» **Requirement**:
Please rewrite all of the material below, putting "Find the position of" wherever "Identify the location of" appears and leaving everything else unchanged.

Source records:
((
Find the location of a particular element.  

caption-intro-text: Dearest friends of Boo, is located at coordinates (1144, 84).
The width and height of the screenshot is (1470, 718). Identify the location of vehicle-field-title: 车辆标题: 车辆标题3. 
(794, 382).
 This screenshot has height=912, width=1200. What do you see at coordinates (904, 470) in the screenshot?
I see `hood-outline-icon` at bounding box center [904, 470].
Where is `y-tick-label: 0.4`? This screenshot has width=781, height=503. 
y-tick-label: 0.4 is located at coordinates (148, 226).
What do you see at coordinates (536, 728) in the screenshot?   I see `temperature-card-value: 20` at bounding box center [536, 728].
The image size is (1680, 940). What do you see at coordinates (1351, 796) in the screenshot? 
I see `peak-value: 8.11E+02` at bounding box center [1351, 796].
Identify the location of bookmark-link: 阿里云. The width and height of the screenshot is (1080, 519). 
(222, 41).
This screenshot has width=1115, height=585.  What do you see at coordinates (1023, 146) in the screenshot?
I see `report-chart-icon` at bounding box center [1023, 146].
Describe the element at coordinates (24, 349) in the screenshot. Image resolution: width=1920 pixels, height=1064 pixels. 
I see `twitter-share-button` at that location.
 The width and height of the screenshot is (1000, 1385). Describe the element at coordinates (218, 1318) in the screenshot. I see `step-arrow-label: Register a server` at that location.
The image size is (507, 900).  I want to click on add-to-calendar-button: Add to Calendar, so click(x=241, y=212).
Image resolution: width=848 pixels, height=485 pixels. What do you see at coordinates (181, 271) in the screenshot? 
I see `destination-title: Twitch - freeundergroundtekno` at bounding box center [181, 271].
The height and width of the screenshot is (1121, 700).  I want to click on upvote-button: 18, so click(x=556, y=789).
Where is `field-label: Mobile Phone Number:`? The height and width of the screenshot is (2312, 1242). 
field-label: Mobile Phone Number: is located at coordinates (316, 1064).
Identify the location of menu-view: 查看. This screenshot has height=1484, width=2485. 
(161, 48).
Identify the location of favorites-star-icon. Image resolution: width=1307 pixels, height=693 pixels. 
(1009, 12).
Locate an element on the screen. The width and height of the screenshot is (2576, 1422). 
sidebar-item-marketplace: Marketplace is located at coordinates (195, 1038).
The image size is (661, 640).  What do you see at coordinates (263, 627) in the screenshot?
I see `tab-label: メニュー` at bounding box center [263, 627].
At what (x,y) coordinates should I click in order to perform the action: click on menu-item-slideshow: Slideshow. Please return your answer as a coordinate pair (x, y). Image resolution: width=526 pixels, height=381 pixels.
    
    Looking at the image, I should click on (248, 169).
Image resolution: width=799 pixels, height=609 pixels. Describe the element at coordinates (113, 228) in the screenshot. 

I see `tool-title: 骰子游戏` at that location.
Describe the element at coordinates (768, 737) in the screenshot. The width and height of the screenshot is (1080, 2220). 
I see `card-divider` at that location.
))
» **Answer below**:
Find the location of a particular element.  

caption-intro-text: Dearest friends of Boo, is located at coordinates (1144, 84).
The width and height of the screenshot is (1470, 718). Find the position of vehicle-field-title: 车辆标题: 车辆标题3. 
(794, 382).
 This screenshot has height=912, width=1200. What do you see at coordinates (904, 470) in the screenshot?
I see `hood-outline-icon` at bounding box center [904, 470].
Where is `y-tick-label: 0.4`? This screenshot has width=781, height=503. 
y-tick-label: 0.4 is located at coordinates (148, 226).
What do you see at coordinates (536, 728) in the screenshot?   I see `temperature-card-value: 20` at bounding box center [536, 728].
The image size is (1680, 940). What do you see at coordinates (1351, 796) in the screenshot? 
I see `peak-value: 8.11E+02` at bounding box center [1351, 796].
Find the position of bookmark-link: 阿里云. The width and height of the screenshot is (1080, 519). 
(222, 41).
This screenshot has width=1115, height=585.  What do you see at coordinates (1023, 146) in the screenshot?
I see `report-chart-icon` at bounding box center [1023, 146].
Describe the element at coordinates (24, 349) in the screenshot. Image resolution: width=1920 pixels, height=1064 pixels. 
I see `twitter-share-button` at that location.
 The width and height of the screenshot is (1000, 1385). Describe the element at coordinates (218, 1318) in the screenshot. I see `step-arrow-label: Register a server` at that location.
The image size is (507, 900).  I want to click on add-to-calendar-button: Add to Calendar, so click(x=241, y=212).
Image resolution: width=848 pixels, height=485 pixels. What do you see at coordinates (181, 271) in the screenshot? 
I see `destination-title: Twitch - freeundergroundtekno` at bounding box center [181, 271].
The height and width of the screenshot is (1121, 700).  I want to click on upvote-button: 18, so click(x=556, y=789).
Where is `field-label: Mobile Phone Number:`? The height and width of the screenshot is (2312, 1242). 
field-label: Mobile Phone Number: is located at coordinates (316, 1064).
Find the position of menu-view: 查看. This screenshot has height=1484, width=2485. 
(161, 48).
Find the position of favorites-star-icon. Image resolution: width=1307 pixels, height=693 pixels. 
(1009, 12).
Locate an element on the screen. The width and height of the screenshot is (2576, 1422). 
sidebar-item-marketplace: Marketplace is located at coordinates (195, 1038).
The image size is (661, 640).  What do you see at coordinates (263, 627) in the screenshot?
I see `tab-label: メニュー` at bounding box center [263, 627].
At what (x,y) coordinates should I click in order to perform the action: click on menu-item-slideshow: Slideshow. Please return your answer as a coordinate pair (x, y). Image resolution: width=526 pixels, height=381 pixels.
    
    Looking at the image, I should click on (248, 169).
Image resolution: width=799 pixels, height=609 pixels. Describe the element at coordinates (113, 228) in the screenshot. 

I see `tool-title: 骰子游戏` at that location.
Describe the element at coordinates (768, 737) in the screenshot. The width and height of the screenshot is (1080, 2220). 
I see `card-divider` at that location.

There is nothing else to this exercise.